One word has been used by journalists to describe Apple’s last Macworld: dull. Blogs such as Unpluggd featured polls for readers to chime in on what new products they expected from Apple. An Apple netbook, a redesigned iPhone and an Apple Tablet appeared to lead the buzz. The hype was huge, but the reality of no Steve Jobs and no significant new devices quickly snuffed high expectations.
Many sites featured articles outlining their hopes for new Apple products. Dan Gillmor’s article at All Things D, outlined his case for the success of an Apple netbook, a low cost, subnotebook computer. Gillmor believed his vision of an Apple netbook, a NewtBook, would be successful because of Apple’s easy to use OS X, touch-friendly interface, and implementation of an App Store similar to that on the iPhone/iTouch. He believed that an Apple netbook would appeal to current iPhone/iTouch users that wanted a similar but more productive device.
While I agree that an Apple netbook would appeal to the current Mac fanbase and current iPhone owners, the introduction of a low cost Mac netbook would harm the current, developing market. Here are four reasons why no Apple netbook is a good thing.
Price: Apple’s products are designed very well, and consumers usually pay a little extra for that better design. When talk of netbooks began, the goal was to produce a low cost, subnotebook that would cost around $200 USD or less. An Apple netbook would inflate current costs and introduce high end netbooks similar to what we’re seeing with the Sony Viao P (called a netbook by some). The main determinant in calling a device a netbook will soon no longer be the screen size, keyboard layout, or operating system. It will be the item’s cost. I have a difficult time calling a device that costs more than $500 a netbook.
Community Interest: Just who is the target audience of the netbook market? School aged children, first time computer and Internet users, and folks needing a mobile companion? All of these individuals fall into the netbooks audience, but the driving force behind the netbook success are tech geeks like myself that want a fun, cheap, mobile device that won’t break the bank. Netbooks don’t cost an arm and a leg to replace if they’re dropped, stolen, or bricked from experimenting with various operating systems. Let’s be honest. Whether it’s appropriate or not, the OSx86 project, MSIWind OSX86 and similar customized distrobutions of OS X for netbooks has sold more machines than Apple would like to admit. It would be difficult for Apple to step into the netbook scene with an official Mac netbook when the MSI Wind is compatible with OS X out of the box and would cost a lot less. Of course you’ll need to have above average computer knowledge or the ability to search Google and read what you find to make a Hackintosh. The lack of an Apple netbook keeps the enthusiasts focused on current netbook models, rather than stealing them away to jailbreak an official Mac netbook.
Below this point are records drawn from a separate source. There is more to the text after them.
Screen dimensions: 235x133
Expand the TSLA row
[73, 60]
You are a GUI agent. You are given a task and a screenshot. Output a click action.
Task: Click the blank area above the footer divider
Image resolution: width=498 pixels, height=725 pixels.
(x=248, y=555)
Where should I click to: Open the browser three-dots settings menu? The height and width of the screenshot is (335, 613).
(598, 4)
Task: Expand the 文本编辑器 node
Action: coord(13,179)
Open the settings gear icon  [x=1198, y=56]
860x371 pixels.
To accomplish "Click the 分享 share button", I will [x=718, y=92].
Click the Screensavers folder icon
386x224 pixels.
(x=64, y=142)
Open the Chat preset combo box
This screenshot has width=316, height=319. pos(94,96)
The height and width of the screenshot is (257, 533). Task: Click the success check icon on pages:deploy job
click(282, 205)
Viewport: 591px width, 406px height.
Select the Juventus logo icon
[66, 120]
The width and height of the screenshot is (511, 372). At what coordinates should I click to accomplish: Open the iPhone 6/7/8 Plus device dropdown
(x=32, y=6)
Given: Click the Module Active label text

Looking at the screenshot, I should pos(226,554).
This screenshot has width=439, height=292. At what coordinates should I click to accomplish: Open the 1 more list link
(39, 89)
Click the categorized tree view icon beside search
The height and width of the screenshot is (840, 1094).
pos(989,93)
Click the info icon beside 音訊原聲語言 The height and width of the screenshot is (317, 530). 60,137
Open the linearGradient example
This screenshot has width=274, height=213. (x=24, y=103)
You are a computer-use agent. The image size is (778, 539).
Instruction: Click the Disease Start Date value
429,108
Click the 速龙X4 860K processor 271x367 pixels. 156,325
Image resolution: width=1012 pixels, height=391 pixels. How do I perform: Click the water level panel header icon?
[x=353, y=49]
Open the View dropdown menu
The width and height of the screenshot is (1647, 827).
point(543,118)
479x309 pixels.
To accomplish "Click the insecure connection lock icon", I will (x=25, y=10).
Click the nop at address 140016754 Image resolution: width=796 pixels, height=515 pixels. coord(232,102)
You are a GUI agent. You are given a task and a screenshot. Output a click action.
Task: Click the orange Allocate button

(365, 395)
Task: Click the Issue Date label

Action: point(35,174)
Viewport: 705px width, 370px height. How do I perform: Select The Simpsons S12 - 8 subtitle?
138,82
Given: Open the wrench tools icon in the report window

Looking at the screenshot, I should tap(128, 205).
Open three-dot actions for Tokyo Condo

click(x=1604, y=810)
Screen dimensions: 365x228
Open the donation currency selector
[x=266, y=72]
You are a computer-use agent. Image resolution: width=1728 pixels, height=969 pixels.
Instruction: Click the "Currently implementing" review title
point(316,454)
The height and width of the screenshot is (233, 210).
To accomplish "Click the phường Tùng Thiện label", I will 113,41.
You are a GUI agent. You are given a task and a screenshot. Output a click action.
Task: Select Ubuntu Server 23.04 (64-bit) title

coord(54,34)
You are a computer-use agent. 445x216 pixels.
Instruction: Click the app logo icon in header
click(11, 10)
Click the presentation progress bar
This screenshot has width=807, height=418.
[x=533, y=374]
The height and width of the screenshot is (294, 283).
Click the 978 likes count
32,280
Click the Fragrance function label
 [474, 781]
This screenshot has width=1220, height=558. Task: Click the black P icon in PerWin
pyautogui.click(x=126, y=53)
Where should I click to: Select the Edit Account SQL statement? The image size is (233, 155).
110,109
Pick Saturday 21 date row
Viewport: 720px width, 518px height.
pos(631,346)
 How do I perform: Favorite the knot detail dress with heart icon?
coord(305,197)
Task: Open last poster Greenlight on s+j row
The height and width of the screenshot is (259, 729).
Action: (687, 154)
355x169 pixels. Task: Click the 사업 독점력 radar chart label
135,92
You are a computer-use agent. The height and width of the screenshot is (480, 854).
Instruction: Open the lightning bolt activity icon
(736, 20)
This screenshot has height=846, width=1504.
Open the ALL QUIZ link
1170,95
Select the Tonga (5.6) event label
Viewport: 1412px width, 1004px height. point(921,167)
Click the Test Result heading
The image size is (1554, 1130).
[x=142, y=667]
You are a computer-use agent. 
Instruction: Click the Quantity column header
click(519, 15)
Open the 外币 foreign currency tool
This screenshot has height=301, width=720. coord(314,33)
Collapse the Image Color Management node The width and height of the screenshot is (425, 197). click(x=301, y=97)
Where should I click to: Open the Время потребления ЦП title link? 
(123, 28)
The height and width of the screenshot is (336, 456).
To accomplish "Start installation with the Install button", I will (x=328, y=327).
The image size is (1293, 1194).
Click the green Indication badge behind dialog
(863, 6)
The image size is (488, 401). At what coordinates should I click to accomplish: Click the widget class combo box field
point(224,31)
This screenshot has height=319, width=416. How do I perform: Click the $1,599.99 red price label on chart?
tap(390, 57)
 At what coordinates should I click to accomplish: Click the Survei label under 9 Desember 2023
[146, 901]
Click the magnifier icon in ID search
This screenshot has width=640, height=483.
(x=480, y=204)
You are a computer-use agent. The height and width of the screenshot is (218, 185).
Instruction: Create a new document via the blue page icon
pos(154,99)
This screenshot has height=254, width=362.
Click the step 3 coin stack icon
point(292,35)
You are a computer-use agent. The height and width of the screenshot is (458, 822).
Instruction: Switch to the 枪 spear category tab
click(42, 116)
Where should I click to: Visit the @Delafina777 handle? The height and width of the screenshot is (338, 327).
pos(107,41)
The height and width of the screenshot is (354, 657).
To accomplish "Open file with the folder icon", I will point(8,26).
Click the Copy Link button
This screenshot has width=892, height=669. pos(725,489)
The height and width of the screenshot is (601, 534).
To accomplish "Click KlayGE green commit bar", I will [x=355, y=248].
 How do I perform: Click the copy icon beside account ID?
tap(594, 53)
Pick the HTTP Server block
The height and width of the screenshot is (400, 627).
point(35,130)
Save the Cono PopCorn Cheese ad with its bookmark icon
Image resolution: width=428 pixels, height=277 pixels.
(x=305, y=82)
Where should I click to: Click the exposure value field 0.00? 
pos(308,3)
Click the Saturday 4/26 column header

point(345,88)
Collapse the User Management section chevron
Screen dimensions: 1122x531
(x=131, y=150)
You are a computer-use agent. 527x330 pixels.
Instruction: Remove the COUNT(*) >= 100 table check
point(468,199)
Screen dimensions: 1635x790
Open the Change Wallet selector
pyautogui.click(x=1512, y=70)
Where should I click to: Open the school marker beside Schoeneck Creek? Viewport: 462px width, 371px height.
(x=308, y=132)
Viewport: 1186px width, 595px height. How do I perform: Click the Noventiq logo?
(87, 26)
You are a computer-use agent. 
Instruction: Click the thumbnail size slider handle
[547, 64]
Apple Control: If you’ve owned an iPhone or iPod Touch, you know what a hassle it can be to install a non-Apple approved application. Apple’s App Store is the only officially supported way to install 3rd party software. If an Apple netbook were introduced, it is highly likely that it would be bundled with an App Store similar to the iPhone/iTouch. This strict, monopoloy control allows Apple to determine what applications are available for users to install. This would stifle enthusiasts and only appeal to the novice.
Current Netbooks Hit the Mark: There is room for improvement with current netbooks, but the models presented from Asus and HP are hitting the mark. A functional keyboard, usable screen, and low cost are the netbook keystones. As Kevin Tofel of jkOnTheRun points out, the Asus Eee PC 1000HA currently delivers the best bang for the buck. With a 6 cell battery, the HP 1000 series and MSI Wind are equal or better competitors to the Asus Eee PC. If high end features are needed, users will abandon netbooks for higher priced notebooks. The Asus netbooks that have debuted at CES 2009 and feature Tablet functionality smash the netbook baseball out of the park. Expect similar implementations as Windows 7 and multitouch continue to generate interest and grow in popularity.
What are your thoughts on the lack of an Apple netbook?